Charles Céleste Hutchins

Supercolliding since 2003

5 thoughts on “Boycotting”

  1. Criminal negligence =/= terrorism.

    Unless you're talking about use of armed violence in the 3rd world, in which its an industry-wide problem.

  2. This reminds me of a stupid email forward I received many years ago when gas was hitting $4+ a gallon. An idiot relative of mine sent along a note saying that we should all boycott oil on a given day to stick it to the oil companies for reaming us. I replied back to the whole list, noting most of the same things you did, but since this was 2004, I also recommended that they stop voting for Presidents and Congressmen with huge ties to big oil. That last suggestion was met by scorn. When I pointed out that it was true, one replied back that, well, they're all corrupt. To this day, when I point out that some right wing politician is a nut with ties to industry and doesn't care about you, I get that, well, they're all corrupt. I'd love it if they realized, that, no, they aren't all corrupt, and some are waaaaay more corrupt than others (e.g. Joe Barton R-TX is apologizing to Tony Hayward right now on the floor of Congress for how badly he's being treated by the American people). But politics is strange: once wedded to a party, like an abusive spouse, people make all sorts of excuses to stay on well past the expiration of all reason.

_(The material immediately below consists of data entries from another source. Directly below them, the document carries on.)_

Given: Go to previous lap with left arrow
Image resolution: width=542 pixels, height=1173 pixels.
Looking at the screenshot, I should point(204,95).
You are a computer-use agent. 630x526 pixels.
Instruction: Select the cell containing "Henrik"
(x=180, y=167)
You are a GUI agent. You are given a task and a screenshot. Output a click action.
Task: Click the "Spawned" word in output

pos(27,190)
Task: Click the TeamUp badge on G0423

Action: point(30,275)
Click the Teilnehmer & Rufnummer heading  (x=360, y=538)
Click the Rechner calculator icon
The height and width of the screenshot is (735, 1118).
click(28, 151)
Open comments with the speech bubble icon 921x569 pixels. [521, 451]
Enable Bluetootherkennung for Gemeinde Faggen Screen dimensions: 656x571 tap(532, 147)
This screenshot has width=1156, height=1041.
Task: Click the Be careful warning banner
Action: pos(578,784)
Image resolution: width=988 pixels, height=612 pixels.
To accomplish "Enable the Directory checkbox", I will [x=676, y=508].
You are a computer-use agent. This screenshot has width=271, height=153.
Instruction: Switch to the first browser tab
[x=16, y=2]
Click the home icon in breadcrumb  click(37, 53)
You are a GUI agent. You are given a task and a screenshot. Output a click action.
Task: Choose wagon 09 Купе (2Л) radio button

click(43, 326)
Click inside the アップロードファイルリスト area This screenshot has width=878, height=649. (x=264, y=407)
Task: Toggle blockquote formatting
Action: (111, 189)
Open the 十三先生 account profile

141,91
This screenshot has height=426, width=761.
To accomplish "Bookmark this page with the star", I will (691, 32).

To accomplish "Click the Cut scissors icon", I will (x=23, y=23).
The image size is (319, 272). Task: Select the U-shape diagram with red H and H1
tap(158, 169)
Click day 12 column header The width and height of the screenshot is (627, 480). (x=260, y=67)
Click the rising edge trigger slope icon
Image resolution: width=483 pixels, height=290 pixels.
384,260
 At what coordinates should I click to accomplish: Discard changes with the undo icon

  3. Oddly, I think the abusive spouse metaphor works just as well for democrats. Obama's going to regulate finance, repeal Don't Ask Don't Tell, pass a gender-inclusive ENDA, close gitmo, repeal DOMA …. aaaannnnnnny day now.

    Or they just tell women who want to control their bodies and LGBT people and a lot of other groups, "who ELSE are you going to vote for?"

    Electoral politics is not our way out of this. Massive public outcry is our only hope.

  4. As an American, the oil spill hits me on a personally emotional level; it is devastating! Americans think they found the proper solution: campaigns of "Do Not Buy From BP Stations", as you mentioned. Many BP stations tore down their signs and closed up shop because they received little to no consumers anymore. However, these stores were owned by LOCAL AMERICANS who had no affiliation with BP! Our news sources report on closing stations, but fail to report on the innocent people out of a job in this recession because of a boycott out of their hands. Americans feel they must "support a cause" or they are worthless. We spend millions to billions to trillions on relief efforts, then as soon as a new effort crops up, the original drops from the public eye and the new "celebrity cause" gets full attention. We NEVER finish the jobs we start! This spill is just sickening — at least, until a new, "worthy" cause crops up!